ちょっとハンデをつけるべきだったと考えてるだろう。
俺達は葉月の合図で位置に着く。
ちなみに勝負は目印のブイをタッチして、
先に浜辺に帰ってきた方が勝ちだ。
「よぉ〜い、どんっ!」

  ぱしゃぱしゃあっ!

最初の内は海の中で目を開けるのは辛かった。
少しずつ慣らしていけば気にならなくなるだろう。
紫齊は結構流線状に流れる様に泳いでいる。
フォームも結構綺麗だしクロールが板に付いていた。
だが相手のフォームを見る余裕さえ俺にはある。
なんせ水泳界ではソープか俺かくらいかだからな。
俺は水に身体を任せる様に泳ぎ始める。
元々男女差があるので紫齊を追い抜くのは簡単だった。
でもあんまり本気を出したら可哀相かもしれない。
紫齊は確かに運動神経は良いんだよな。
ただあいつにはどこか躊躇いみたいなモノがあった。
ホントに些細にしか現れない欠点ではある。
だけどそれは俺にとって弱点にすら見えた。
何事でも腹を括れていない奴は弱いからだ。
まあ、紫齊が腹を括れてないとかそんなんではない。
少しだけ戸惑いがあって、それで一瞬硬直するんだ。
だからはっきり言ってしまえば、
そのまま何かの一流にはなれないと思う。
あくまで今の話だが。
そして俺達はほぼ同時にゴールし、少しの僅差で俺が勝った。
紫齊は立ち上がると俺の方へと歩いてくる。
いつも通りに笑って次は勝つみたいな事を言うんだろうな。
「凪、手・・・抜いただろ」
「え?」
「手を抜かれてる事が解らないと思った?
 それとも私如きには本気出すまでもないって事?」
紫齊の瞳は真剣に俺の事を見つめている。
どこか悲しそうに、やるせなさそうに。
「な、何言ってるの。
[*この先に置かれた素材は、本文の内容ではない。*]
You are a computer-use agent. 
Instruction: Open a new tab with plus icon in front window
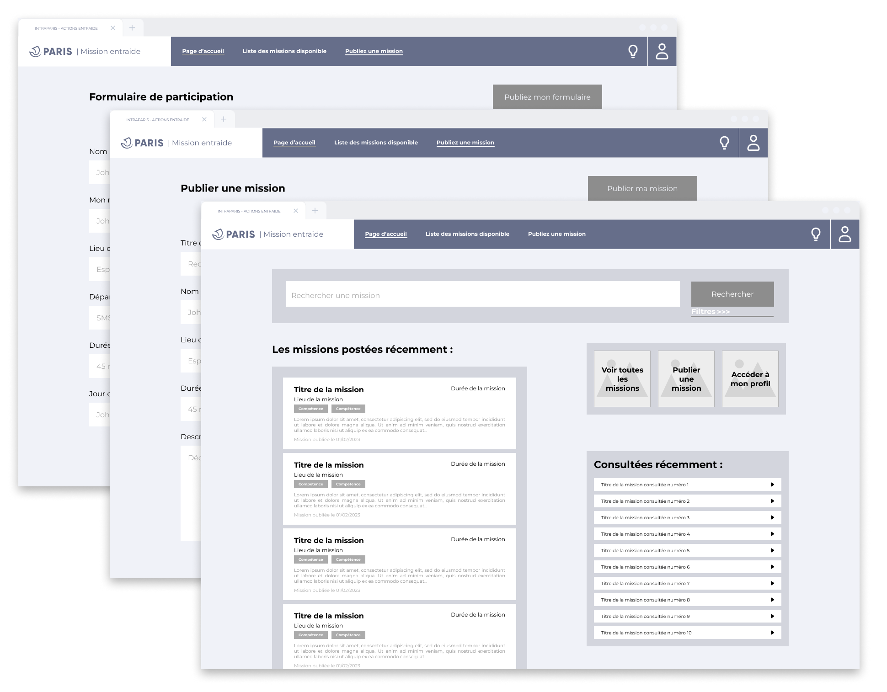pyautogui.click(x=315, y=211)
そんな事無いって」
「・・・そう、気のせいならいいんだ。ごめん」
見透かされてた・・・。
とってつけた様に笑いながら謝る紫齊。
俺を責めてるっていうよりまるで、自分を責めてる様な・・・。
「紫齊、私・・・」
「気にしないで。負けて悔しかっただけ・・・それだけだから」
嘘をついているのは明らかだった。
だって紫齊は俺の事を真っ直ぐ見て話してない。
・・・後でホントの事を言って謝る事にしよう。
俺自身ちょっと紫齊に対して酷い事考えてた。
紫齊の言うとおり、本気出すまでもないって思ってた。
でも何か違う事に対する憤りも混じってた気がする。
その後で紫齊はすぐに泳ぎ始めていたが、
どこかその姿は寂しそうに見えた。